**Description of the task**. Search the records below for the word "Collection". Pull out each line that has it.
——
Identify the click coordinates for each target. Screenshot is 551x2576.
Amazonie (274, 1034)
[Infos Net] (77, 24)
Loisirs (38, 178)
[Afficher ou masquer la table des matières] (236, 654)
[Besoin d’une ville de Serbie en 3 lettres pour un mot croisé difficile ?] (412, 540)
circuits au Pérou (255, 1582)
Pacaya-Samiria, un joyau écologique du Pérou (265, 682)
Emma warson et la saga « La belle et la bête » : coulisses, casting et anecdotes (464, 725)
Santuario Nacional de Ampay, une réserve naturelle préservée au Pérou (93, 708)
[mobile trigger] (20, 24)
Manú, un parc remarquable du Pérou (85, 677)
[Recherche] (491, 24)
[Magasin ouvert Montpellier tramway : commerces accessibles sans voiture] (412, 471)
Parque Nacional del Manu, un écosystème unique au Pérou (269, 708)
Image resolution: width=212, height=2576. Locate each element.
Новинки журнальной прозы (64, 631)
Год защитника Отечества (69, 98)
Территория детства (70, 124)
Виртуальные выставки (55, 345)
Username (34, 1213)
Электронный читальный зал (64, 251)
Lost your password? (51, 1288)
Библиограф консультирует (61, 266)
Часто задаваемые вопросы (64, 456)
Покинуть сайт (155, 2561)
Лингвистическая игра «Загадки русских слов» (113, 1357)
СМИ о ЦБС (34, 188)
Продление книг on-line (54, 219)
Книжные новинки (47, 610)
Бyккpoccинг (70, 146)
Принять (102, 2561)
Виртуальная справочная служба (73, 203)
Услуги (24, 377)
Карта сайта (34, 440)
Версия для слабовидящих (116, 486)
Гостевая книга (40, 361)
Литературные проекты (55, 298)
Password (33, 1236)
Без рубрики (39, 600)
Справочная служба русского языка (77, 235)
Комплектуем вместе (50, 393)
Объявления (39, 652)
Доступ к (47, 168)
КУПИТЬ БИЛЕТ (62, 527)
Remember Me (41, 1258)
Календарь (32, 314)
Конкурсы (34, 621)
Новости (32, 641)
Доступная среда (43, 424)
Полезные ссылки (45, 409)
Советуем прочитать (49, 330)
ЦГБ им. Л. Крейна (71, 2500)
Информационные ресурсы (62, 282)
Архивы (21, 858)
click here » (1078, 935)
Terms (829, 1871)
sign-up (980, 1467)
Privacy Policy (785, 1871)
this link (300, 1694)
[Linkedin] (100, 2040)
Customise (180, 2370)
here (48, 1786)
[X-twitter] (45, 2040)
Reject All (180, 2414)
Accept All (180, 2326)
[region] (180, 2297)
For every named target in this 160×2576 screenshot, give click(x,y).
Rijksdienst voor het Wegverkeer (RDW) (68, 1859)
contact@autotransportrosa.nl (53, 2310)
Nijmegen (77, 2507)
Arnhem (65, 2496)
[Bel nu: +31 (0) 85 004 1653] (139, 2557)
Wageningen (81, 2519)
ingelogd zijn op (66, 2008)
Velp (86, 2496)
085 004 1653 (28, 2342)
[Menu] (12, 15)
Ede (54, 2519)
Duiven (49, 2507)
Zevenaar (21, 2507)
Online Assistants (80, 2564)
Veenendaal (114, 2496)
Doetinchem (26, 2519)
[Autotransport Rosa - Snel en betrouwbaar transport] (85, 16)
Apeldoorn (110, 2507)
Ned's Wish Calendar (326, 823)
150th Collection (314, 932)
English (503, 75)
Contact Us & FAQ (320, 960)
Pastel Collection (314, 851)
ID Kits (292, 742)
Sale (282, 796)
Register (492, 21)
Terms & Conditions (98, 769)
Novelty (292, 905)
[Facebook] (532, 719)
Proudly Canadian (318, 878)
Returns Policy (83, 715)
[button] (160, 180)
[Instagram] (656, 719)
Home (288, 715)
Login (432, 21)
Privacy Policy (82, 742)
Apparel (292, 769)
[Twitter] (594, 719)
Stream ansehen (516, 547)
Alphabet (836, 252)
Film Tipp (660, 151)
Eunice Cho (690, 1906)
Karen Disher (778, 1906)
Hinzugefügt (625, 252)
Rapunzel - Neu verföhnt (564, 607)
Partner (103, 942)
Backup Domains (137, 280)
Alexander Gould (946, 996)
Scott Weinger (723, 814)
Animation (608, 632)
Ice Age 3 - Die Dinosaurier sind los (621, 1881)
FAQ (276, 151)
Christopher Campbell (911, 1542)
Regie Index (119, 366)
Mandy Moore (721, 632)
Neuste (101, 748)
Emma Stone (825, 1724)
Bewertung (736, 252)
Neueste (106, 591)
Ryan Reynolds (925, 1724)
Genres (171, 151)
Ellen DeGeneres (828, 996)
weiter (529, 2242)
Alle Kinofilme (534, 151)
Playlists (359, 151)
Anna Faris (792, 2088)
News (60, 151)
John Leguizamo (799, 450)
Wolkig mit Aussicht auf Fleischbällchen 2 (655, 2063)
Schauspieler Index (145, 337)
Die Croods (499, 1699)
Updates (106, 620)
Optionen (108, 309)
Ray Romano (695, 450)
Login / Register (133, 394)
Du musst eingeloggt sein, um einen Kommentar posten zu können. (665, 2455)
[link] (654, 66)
——
**Exercise solution**.
150th Collection (314, 932)
Pastel Collection (314, 851)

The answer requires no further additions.